Table 27.4 shows that the addition of neonatal packages will reduce neonatal deaths at an average cost of about US$0.50 per capita per year for up to a 15 percent reduction in NMR at the family-community level and about US$0.20 per capita for a 22 percent NMR reduction at the clinical care level. Although the cost per capita is low for clinical care, the cost per case treated is higher, and the lag time to scale up is longer. The family-community neonatal package in India is estimated to cost US$100 to US$257 per year of life saved (table 27.4), which corresponds to about US$2,800 to US$7,800 per death averted. That is similar to the results of US$3,442 per neonatal death averted or US$111 per life year saved in a community participatory package in Nepal (US$4,397 and US$142 irrespectively, with health system strengthening) (Manandhar and others 2004).

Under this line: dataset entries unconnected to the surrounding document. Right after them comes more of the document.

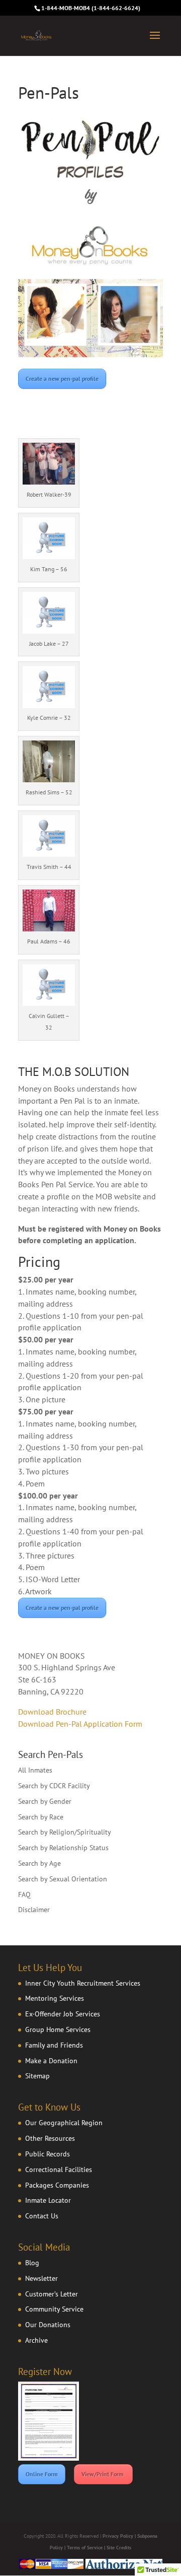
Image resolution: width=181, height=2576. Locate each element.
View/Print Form (103, 2474)
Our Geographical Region (64, 2122)
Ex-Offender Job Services (62, 2013)
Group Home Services (57, 2029)
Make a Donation (51, 2060)
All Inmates (35, 1770)
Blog (32, 2262)
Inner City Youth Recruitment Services (82, 1983)
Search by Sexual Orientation (62, 1878)
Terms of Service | (87, 2547)
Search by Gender (44, 1801)
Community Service (54, 2309)
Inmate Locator (48, 2200)
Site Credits (119, 2547)
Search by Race (40, 1816)
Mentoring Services (54, 1998)
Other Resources (50, 2138)
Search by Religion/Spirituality (64, 1832)
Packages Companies (57, 2185)
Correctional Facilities (58, 2169)
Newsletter (41, 2278)
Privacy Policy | (120, 2536)
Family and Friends (54, 2045)
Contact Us (41, 2215)
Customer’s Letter (51, 2293)
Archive (36, 2340)
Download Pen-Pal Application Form (80, 1724)
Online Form (42, 2474)
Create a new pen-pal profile (62, 378)
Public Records (47, 2153)
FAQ (24, 1894)
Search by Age (39, 1863)
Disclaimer (34, 1909)
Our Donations (47, 2324)
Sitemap (37, 2075)
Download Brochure (52, 1712)
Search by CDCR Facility (54, 1785)
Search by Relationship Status (63, 1847)
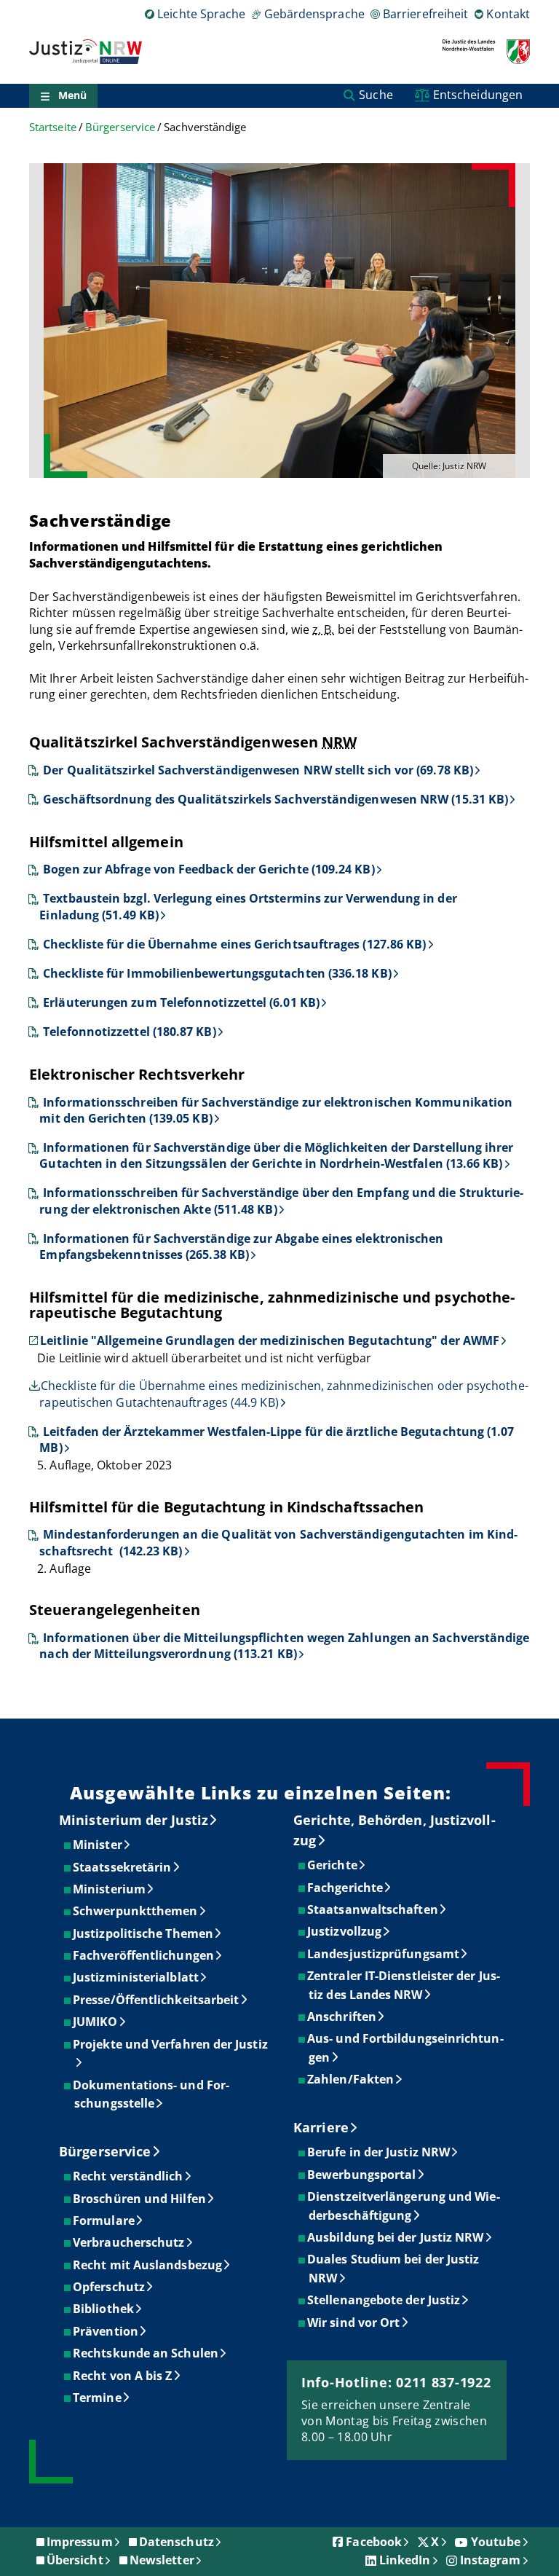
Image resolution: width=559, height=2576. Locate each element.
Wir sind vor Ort (354, 2322)
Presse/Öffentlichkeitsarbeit (156, 2000)
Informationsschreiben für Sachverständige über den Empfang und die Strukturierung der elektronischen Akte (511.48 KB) (281, 1201)
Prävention (106, 2331)
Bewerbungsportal (362, 2175)
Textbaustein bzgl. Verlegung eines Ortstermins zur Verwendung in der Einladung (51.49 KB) (247, 906)
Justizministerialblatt (136, 1977)
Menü (72, 95)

The comprehensive MNCH package (the MCH package plus integrated neonatal packages) is more expensive than the neonatal packages alone: US$2.40 to US$2.80 per capita and per year for a 20 percent increase in coverage, and US$5.50 to US$5.70 to achieve the mortality reduction necessary to meet the fourth MDG (including the health system strengthening and demand-side approaches required). However, the effect of the MNCH packages on the NMR is more than double that of the neonatal packages alone—for example, a reduction of up to 58 percent in NMRs in Africa, compared with up to 22 percent using interventions in the neonatal period only. This finding emphasizes the advantages of a comprehensive approach across the continuum of care. Hence, the average cost per year of life saved is still low at US$380 (India) and US$432 (Sub-Saharan Africa) for a 20 percent increase in coverage, including costs of system strengthening. If the coverage of the MCH plus neonatal packages were to reach 90 percent, those packages would avert up to 71 percent of neonatal deaths in the African countries and up to 76 percent in the Indian states.
In settings where the current coverage of skilled care is low, opportunities exist to start with family care and extra care of LBW babies while building toward more challenging clinical packages. Some clinical care packages—such as simple extra care of the small baby or the provision of oral antibiotics for pneumonia later in the neonatal period—can be adapted for delivery through community health systems. Varying the cadres of worker involved or the level of health system at which the package is delivered may reduce the cost of the package, but it also necessitates extra supervision and attention to links with the formal health system. Box 27.2 describes the projected effect and cost of various packages in Ethiopia for a 12-year program to improve maternal and child survival targeted at achieving the fourth MDG by 2015. Outreach services such as prenatal care alone have an effect of about 10 percent on NMRs, but when they are combined with a family package using community health promoters, an additional 30 percent reduction in the NMR is projected in Ethiopia.
[Box 27.2]
Outreach and family care options are more feasible initially. Yet if commitment toward moving to strengthen the clinical care system is lacking, the potential reduction in NMRs over time from those options is limited, and the cost per death averted is higher. Although the estimated cost (averaged over 12 years, with gradually increasing amounts) is low, the input is higher than the current government and donor health expenditure of the countries examined. Thus, spending in India would have to be doubled, and in some African countries probably tripled. Considerable new funding is required at the national and international levels, as well as more efficient allocation and absorption of existing funds (Martines and others 2005).